WASHINGTON, Nov. 14, 2013 – Congress could save about $130 billion over 10 years from reductions or changes to several agriculture-related programs, the Congressional Budget Office (CBO) said in a report released Wednesday.

In its report, CBO lists 103 options to lawmakers that could decrease federal spending or increase federal revenues over the next decade. CBO periodically issues a compendium of policy options – not recommendations - that could lower the federal deficit. The 316-page report, which spans a large range of federal programs, contains six areas within the agriculture sector. Those include conservation, crop insurance, direct payments, food stamps, school lunches, and the Forest Service.

On conservation: The report said prohibiting new enrollment in the Conservation Stewardship Program could reduce federal spending by $8 billion from 2015 to 2023. The report said prohibiting new enrollment and reenrollment in the general enrollment portion of the Conservation Reserve Program could reduce spending by $5 billion during the same period. The amount of land enrolled in the CRP would likely drop to about 10 million acres by 2023, CBO said.

On crop insurance: The report said reducing crop insurance subsidies could save $27 billion. The reduction would involve lowering the federal government’s subsidy to 40 percent of the crop insurance premiums, on average, from the current 60 percent. In addition, the report suggests limiting the federal reimbursement to crop insurance companies for administrative expenses to 9.25 percent of estimated premiums (or to an average of $915 million each year from 2015 through 2023) and limit the rate of return on investment for those companies to 12 percent each year, down from 14 percent.

» Provided data
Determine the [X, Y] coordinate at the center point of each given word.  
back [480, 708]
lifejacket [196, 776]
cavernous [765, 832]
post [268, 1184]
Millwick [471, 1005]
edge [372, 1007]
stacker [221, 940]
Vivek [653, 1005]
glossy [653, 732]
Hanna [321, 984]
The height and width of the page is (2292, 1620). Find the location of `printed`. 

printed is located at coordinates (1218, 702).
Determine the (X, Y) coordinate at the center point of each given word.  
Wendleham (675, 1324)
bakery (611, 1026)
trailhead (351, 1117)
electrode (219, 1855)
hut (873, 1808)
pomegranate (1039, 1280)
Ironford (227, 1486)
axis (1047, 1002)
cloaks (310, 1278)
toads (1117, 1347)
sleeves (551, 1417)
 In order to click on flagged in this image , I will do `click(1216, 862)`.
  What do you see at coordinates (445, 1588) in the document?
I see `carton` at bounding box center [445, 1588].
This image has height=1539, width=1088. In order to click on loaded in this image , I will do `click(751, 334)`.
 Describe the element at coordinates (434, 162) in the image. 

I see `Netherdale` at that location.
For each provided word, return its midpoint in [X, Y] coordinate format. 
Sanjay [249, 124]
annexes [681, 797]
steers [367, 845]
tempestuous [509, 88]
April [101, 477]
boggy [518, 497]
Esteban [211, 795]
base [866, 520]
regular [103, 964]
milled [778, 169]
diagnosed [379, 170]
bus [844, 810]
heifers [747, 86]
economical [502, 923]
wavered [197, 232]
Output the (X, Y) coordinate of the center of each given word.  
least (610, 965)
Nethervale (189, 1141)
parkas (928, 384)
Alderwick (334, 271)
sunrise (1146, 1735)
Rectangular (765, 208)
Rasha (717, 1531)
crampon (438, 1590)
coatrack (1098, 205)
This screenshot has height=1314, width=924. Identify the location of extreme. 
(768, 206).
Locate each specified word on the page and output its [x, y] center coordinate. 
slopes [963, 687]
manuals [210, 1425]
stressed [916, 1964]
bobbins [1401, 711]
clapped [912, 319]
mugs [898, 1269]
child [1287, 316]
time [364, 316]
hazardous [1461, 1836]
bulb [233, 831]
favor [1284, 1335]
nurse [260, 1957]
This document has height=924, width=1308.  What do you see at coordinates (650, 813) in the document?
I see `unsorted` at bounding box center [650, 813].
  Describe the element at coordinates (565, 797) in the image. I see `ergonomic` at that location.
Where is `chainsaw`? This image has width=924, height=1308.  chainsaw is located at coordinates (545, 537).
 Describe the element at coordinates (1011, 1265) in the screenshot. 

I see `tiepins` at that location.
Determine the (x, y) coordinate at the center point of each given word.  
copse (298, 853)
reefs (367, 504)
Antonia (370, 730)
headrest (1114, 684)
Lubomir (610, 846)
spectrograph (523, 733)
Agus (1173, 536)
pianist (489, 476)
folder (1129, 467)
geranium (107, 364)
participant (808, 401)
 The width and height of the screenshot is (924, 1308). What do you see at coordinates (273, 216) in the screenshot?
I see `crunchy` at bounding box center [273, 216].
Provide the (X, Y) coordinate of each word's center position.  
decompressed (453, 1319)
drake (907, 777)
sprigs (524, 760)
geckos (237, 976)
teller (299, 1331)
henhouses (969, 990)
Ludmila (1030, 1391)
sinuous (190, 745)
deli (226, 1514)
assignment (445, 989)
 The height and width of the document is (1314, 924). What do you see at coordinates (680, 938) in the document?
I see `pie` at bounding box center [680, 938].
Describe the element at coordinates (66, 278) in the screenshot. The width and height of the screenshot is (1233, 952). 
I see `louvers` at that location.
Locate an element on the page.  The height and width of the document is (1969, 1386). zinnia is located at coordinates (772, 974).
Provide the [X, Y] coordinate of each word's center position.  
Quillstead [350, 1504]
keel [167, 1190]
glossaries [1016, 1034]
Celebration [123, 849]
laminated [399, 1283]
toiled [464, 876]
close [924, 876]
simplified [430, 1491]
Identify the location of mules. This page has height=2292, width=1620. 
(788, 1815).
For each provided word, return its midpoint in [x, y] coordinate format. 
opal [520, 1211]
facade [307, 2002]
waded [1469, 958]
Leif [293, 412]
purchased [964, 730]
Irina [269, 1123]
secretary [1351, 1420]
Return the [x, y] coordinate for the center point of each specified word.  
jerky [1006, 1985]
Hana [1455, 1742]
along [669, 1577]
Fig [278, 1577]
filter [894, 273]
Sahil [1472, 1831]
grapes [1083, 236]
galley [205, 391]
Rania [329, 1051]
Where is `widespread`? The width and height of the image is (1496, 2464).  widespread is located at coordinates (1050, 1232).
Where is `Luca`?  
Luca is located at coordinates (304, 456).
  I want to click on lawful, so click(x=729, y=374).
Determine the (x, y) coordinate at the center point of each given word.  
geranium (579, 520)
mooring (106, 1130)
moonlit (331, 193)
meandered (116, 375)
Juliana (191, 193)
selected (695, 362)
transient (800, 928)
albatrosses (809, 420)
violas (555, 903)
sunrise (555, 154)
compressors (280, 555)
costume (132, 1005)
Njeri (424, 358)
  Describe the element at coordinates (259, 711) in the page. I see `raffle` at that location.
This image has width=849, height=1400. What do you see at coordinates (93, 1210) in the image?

» Work item
In the article on the Congressional Budget Office's agriculture savings options, copy the passage word for word, from "WASHINGTON, Nov. 14, 2013" up to and including "the Forest Service.".

» Exercise answer
WASHINGTON, Nov. 14, 2013 – Congress could save about $130 billion over 10 years from reductions or changes to several agriculture-related programs, the Congressional Budget Office (CBO) said in a report released Wednesday.

In its report, CBO lists 103 options to lawmakers that could decrease federal spending or increase federal revenues over the next decade. CBO periodically issues a compendium of policy options – not recommendations - that could lower the federal deficit. The 316-page report, which spans a large range of federal programs, contains six areas within the agriculture sector. Those include conservation, crop insurance, direct payments, food stamps, school lunches, and the Forest Service.